**Exercise objective:** Retype the records word for word, starting at the line that contains "Click the green" and continuing through the end of the records. Leave the pictures out.

**Data in this exercise:**
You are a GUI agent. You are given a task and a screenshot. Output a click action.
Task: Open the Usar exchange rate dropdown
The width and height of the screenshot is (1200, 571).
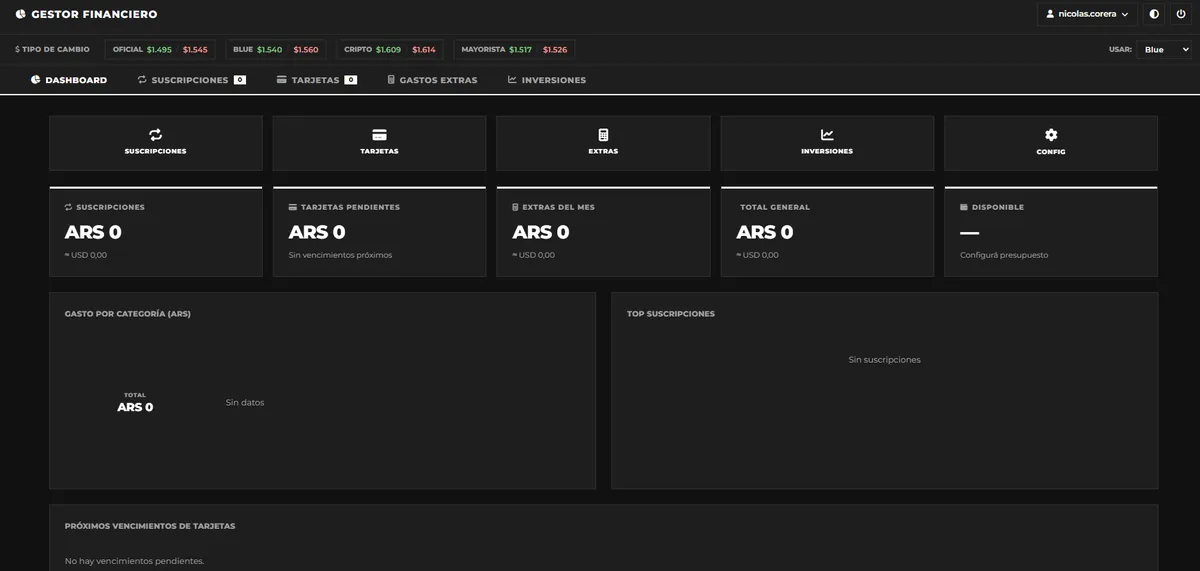pyautogui.click(x=1164, y=49)
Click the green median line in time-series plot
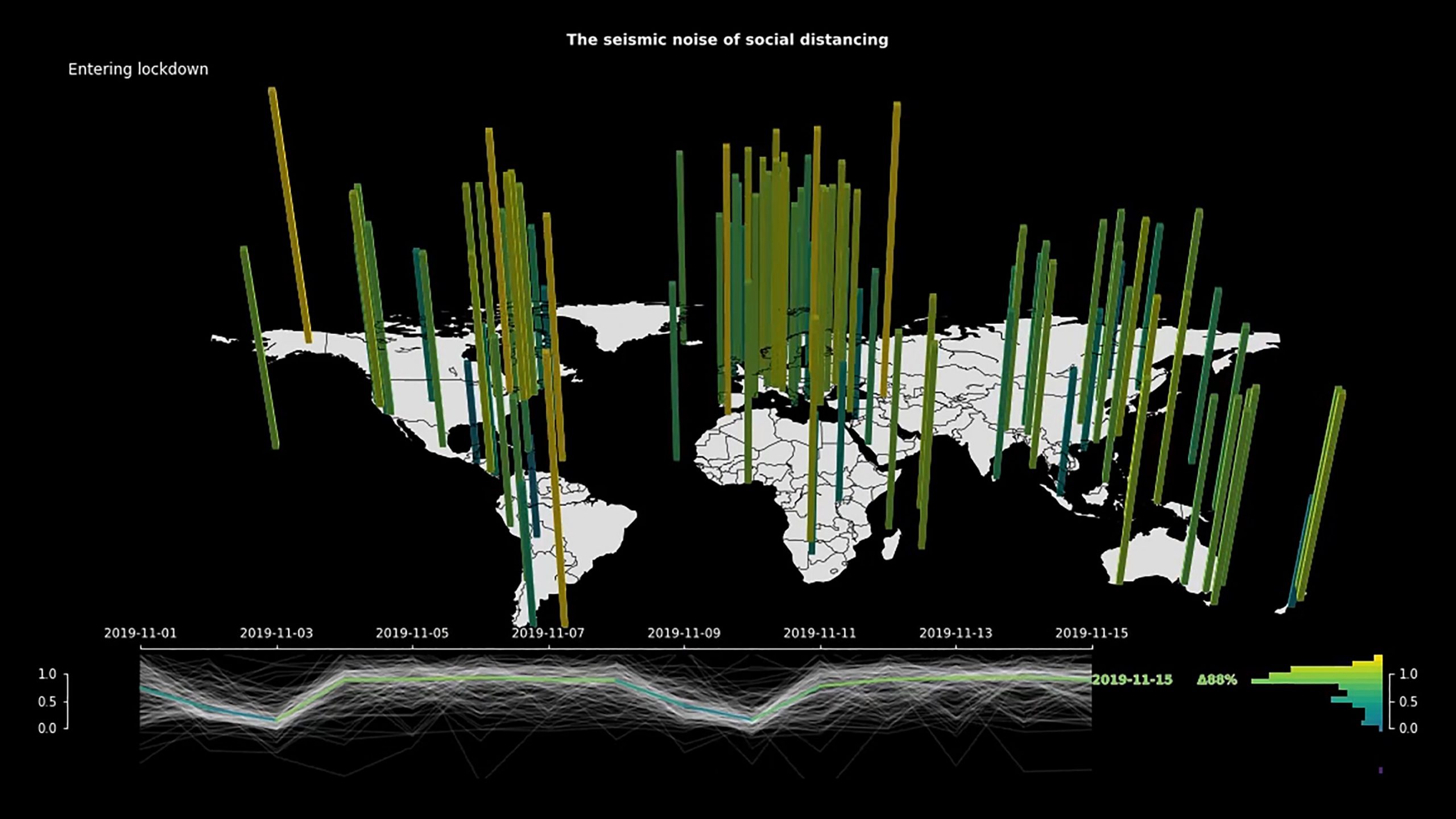Image resolution: width=1456 pixels, height=819 pixels. (483, 679)
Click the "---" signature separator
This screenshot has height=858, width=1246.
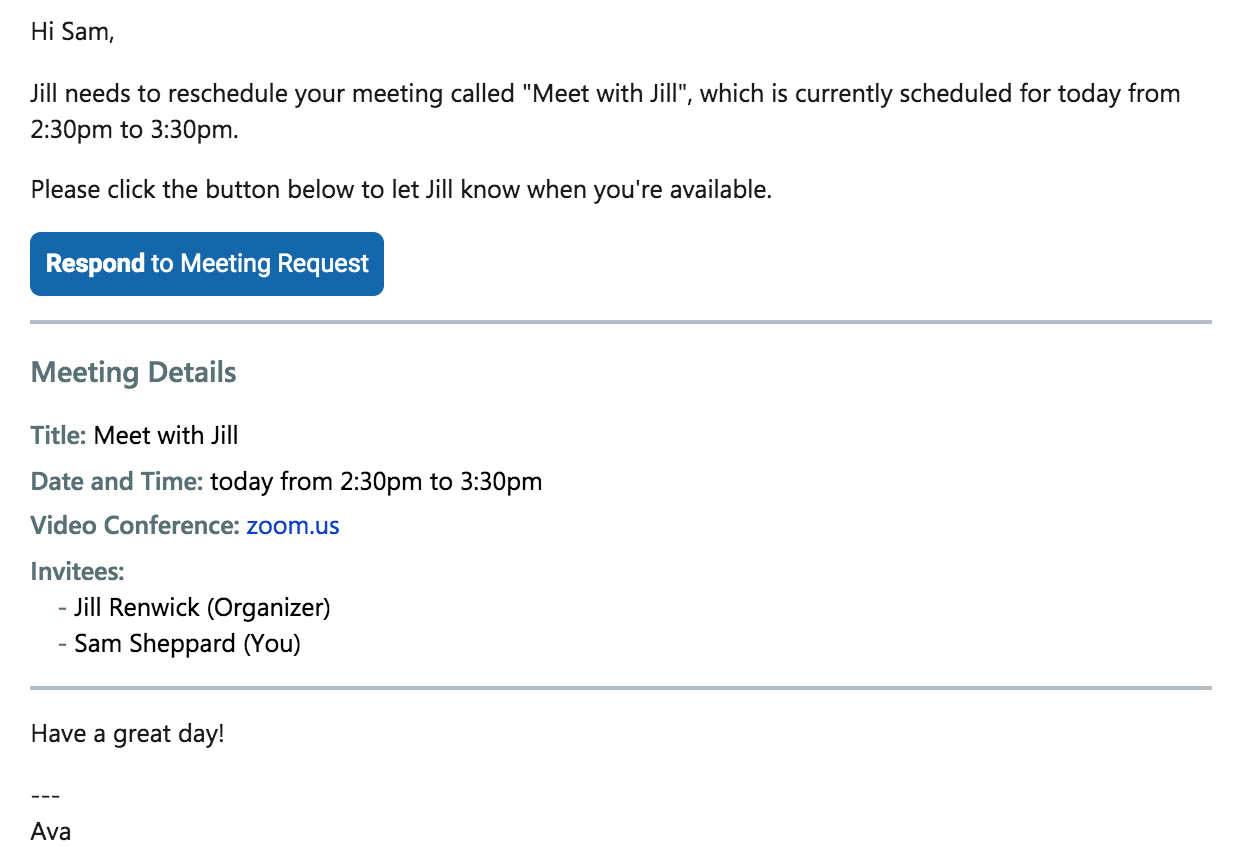[x=46, y=797]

**The answer:**
Click the green median line in time-series plot
Image resolution: width=1456 pixels, height=819 pixels. (483, 679)
Click the "---" signature separator
This screenshot has height=858, width=1246.
[x=46, y=797]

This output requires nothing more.